Segment Start: Supplied information

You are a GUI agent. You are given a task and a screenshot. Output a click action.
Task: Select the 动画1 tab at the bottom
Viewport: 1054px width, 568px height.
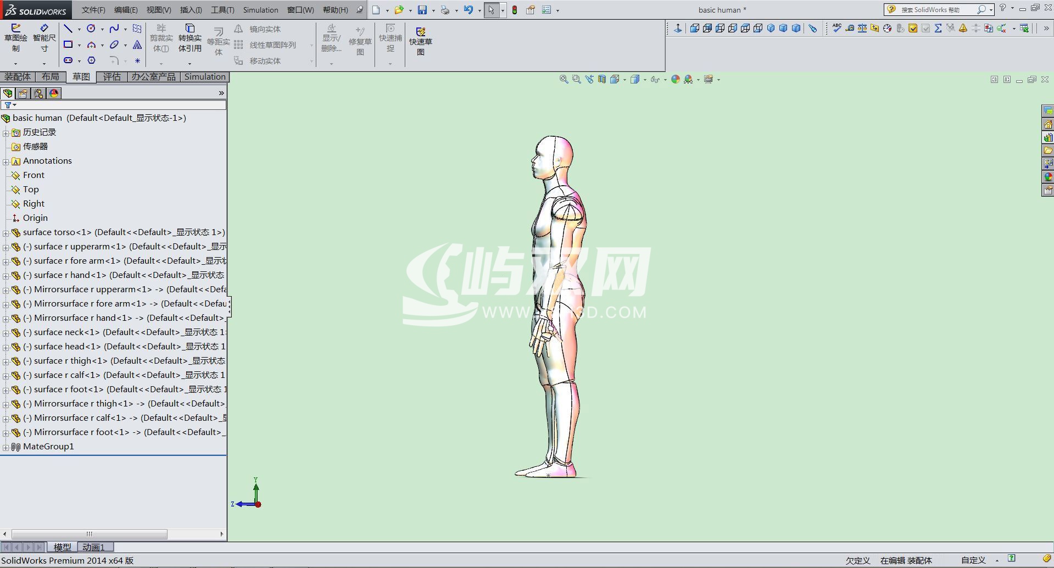[94, 547]
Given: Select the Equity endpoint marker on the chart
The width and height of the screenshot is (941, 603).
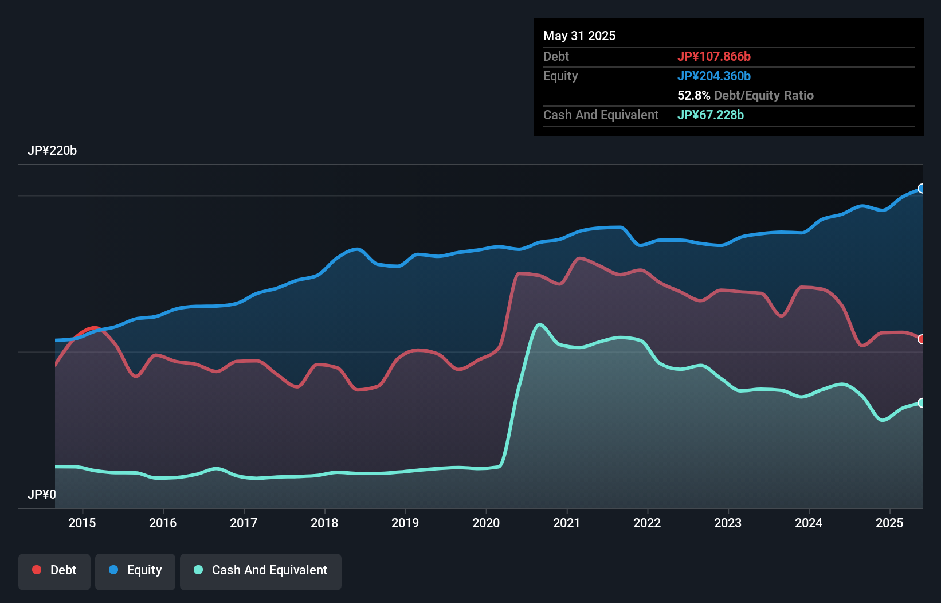Looking at the screenshot, I should 922,187.
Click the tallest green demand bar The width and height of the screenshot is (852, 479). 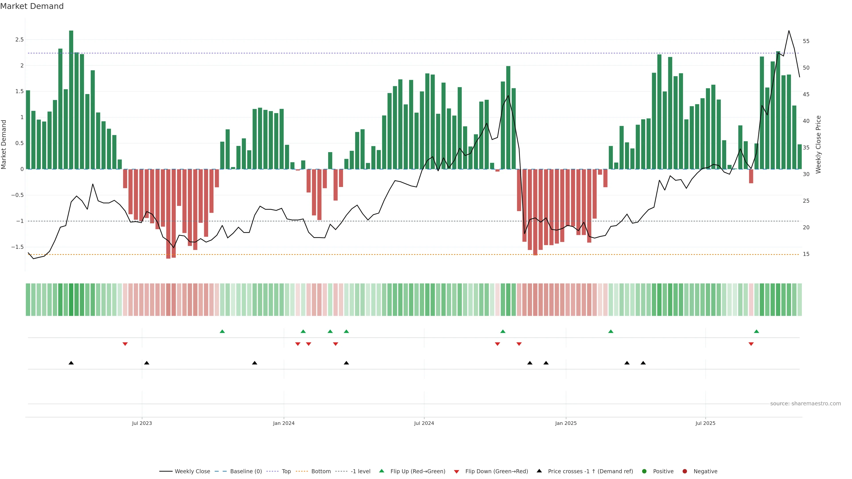tap(71, 99)
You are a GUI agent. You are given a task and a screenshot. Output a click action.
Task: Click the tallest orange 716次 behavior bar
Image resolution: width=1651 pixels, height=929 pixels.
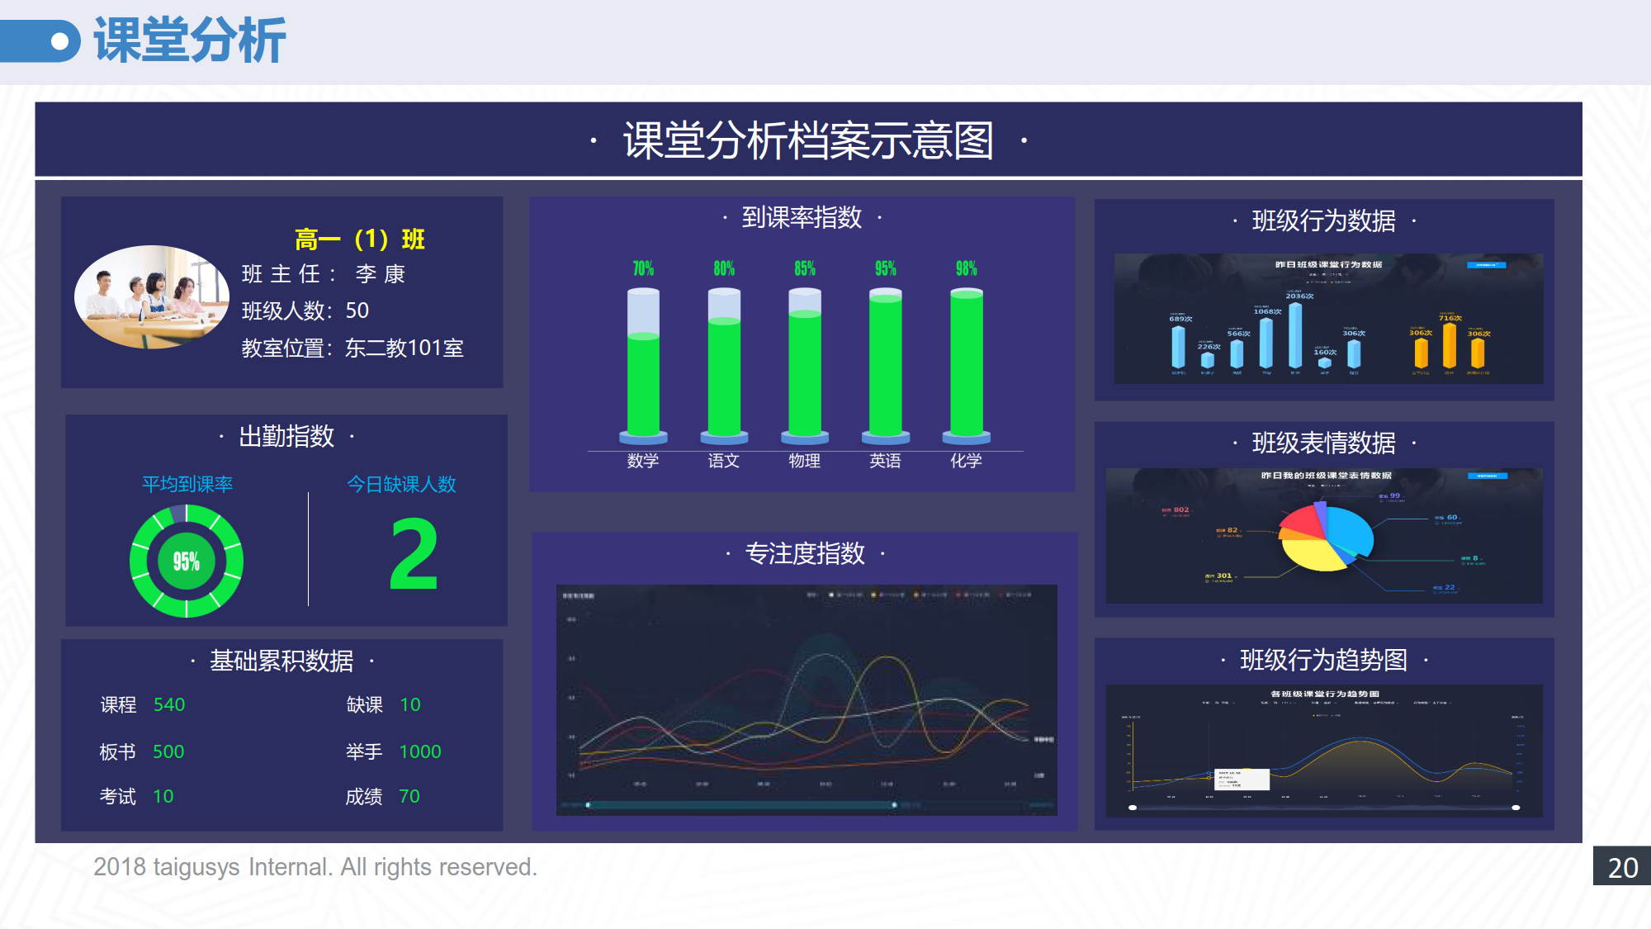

Segment End: Supplied information

→ **What is being asked**
All lines with the word "Select" are needed; pull them from the entries and copy each.

→ **Task output**
Task: Select the 动画1 tab at the bottom
Given: Select the Equity endpoint marker on the chart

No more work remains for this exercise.